__TASK BRIEF__.
Give again, word for word, each line of the data from the first through the one containing "Viewport: 1366px width, 662px height.". Pictures stay out.

Stored data:
• • • • • • •

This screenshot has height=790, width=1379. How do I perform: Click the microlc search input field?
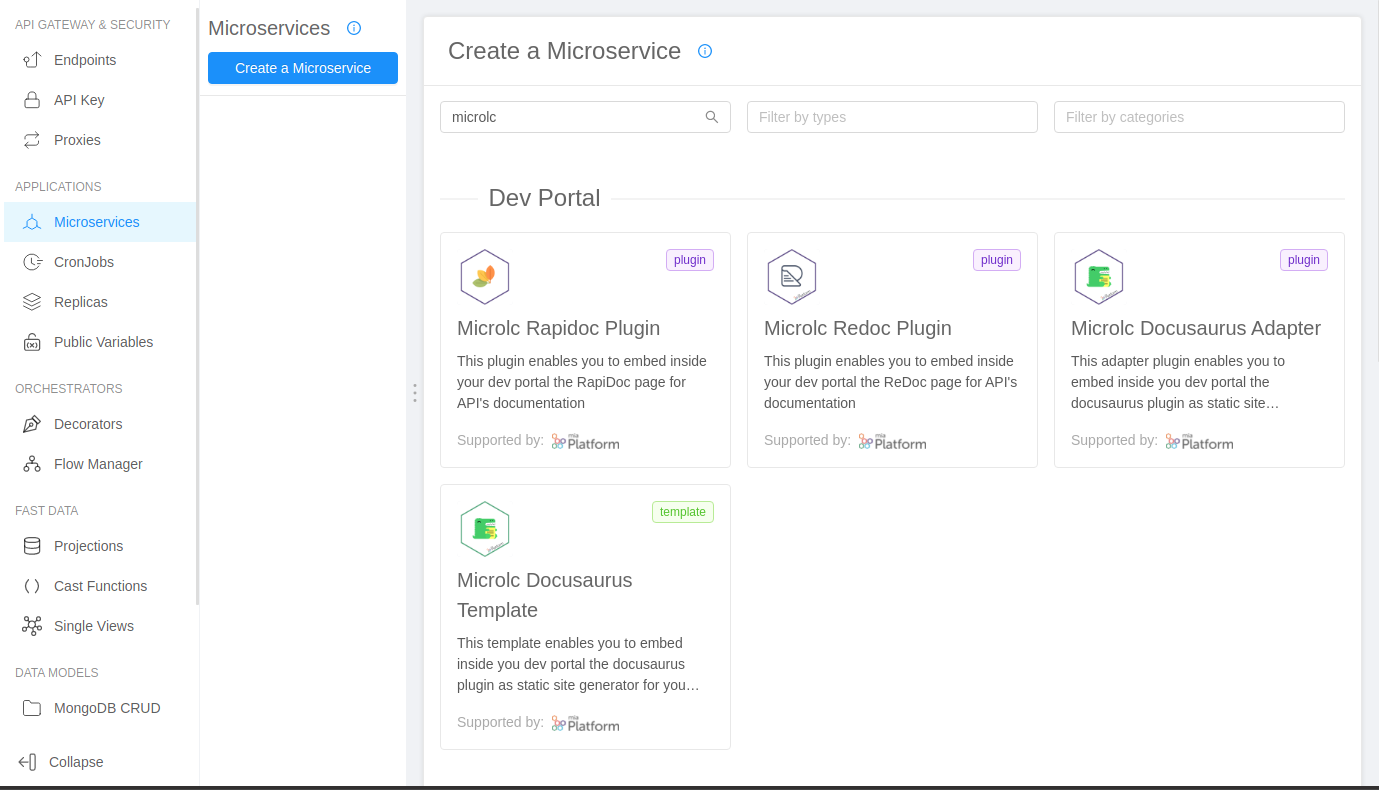coord(574,117)
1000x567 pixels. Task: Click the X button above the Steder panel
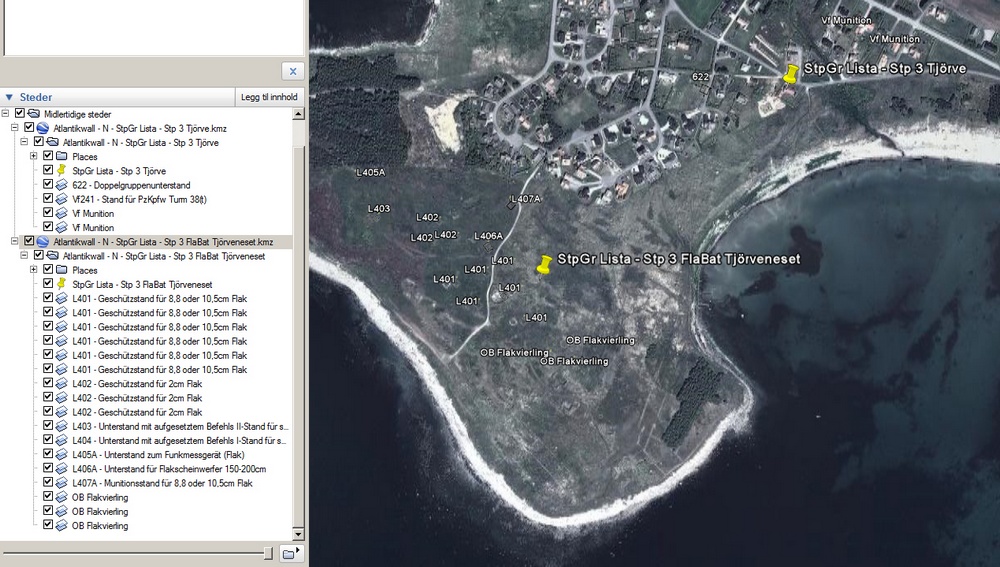point(292,71)
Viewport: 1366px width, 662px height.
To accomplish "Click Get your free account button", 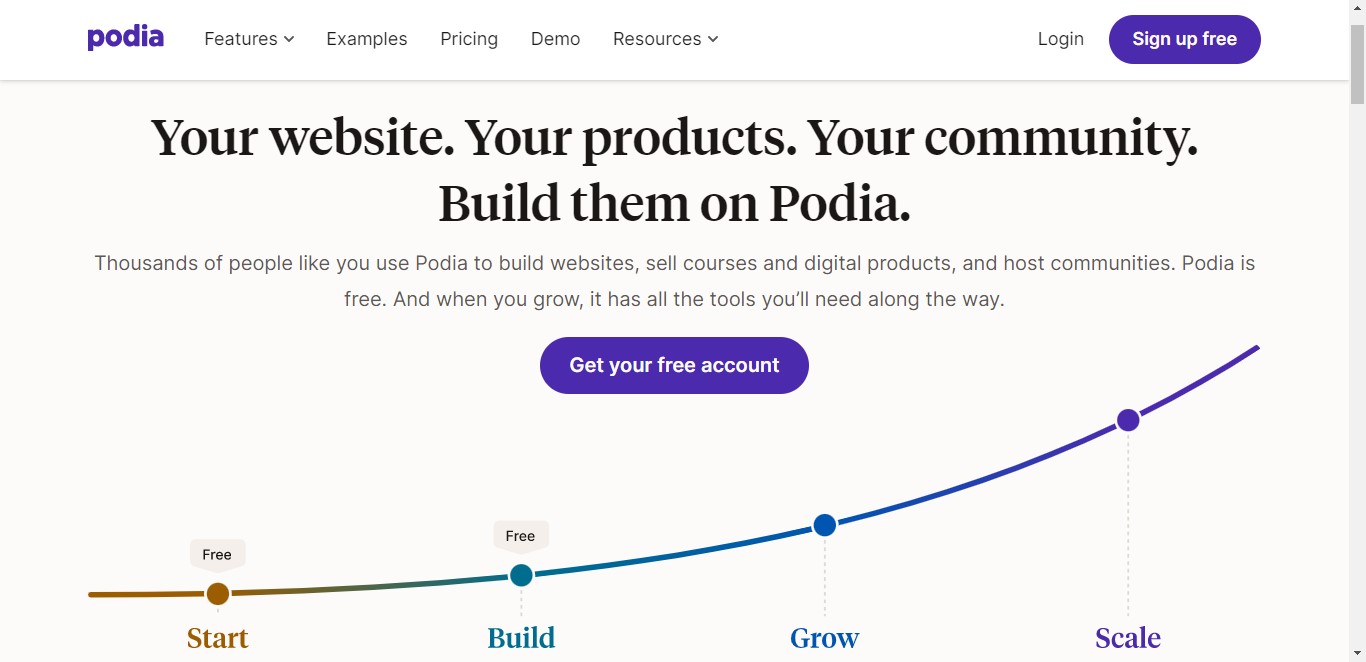I will click(x=674, y=365).
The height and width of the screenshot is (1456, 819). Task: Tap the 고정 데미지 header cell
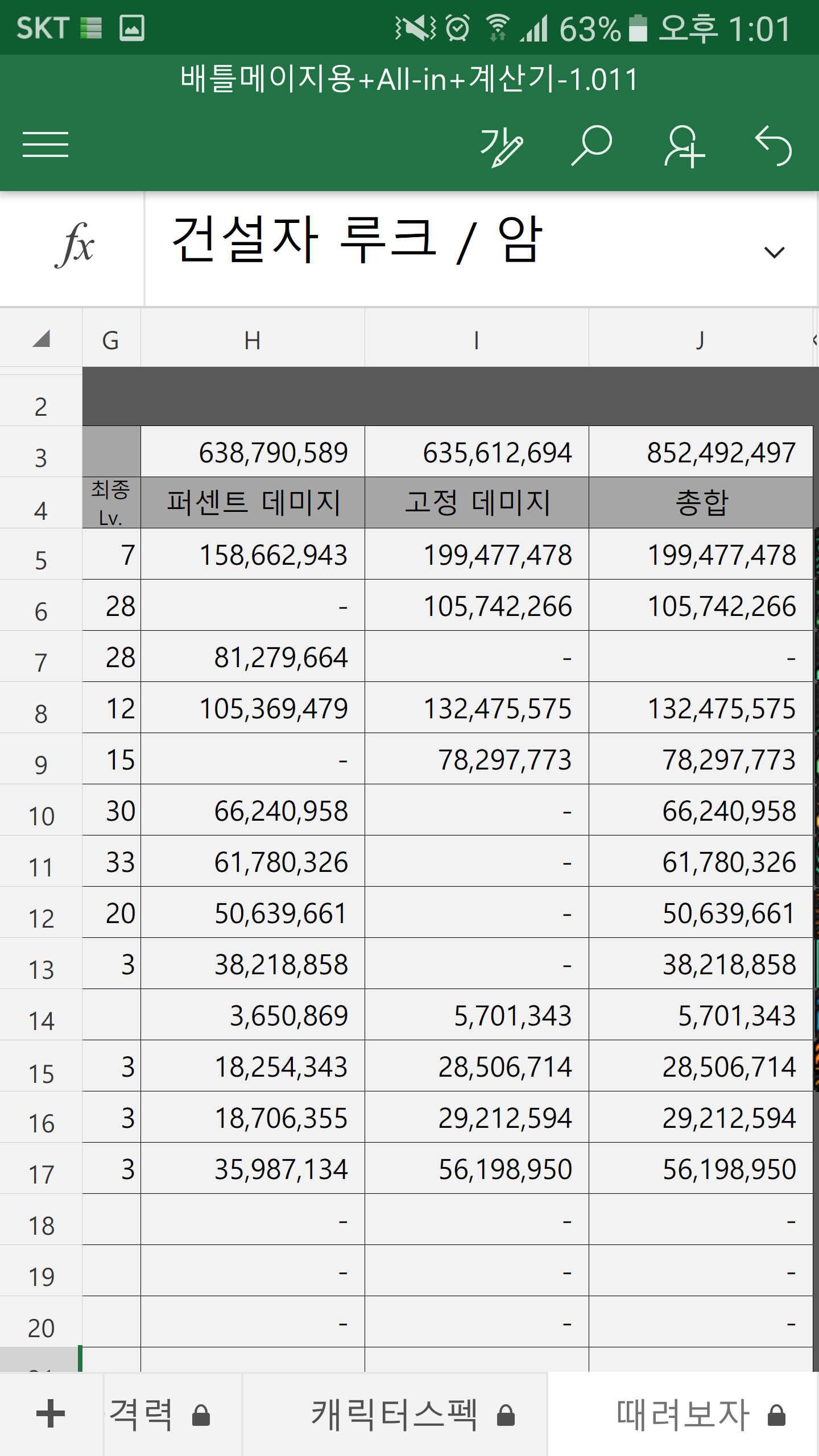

• • • • • • •

__WRITTEN RESPONSE__.
This screenshot has height=790, width=1379. How do I perform: Click the microlc search input field?
coord(574,117)
1000x567 pixels. Task: Click the X button above the Steder panel
point(292,71)
Viewport: 1366px width, 662px height.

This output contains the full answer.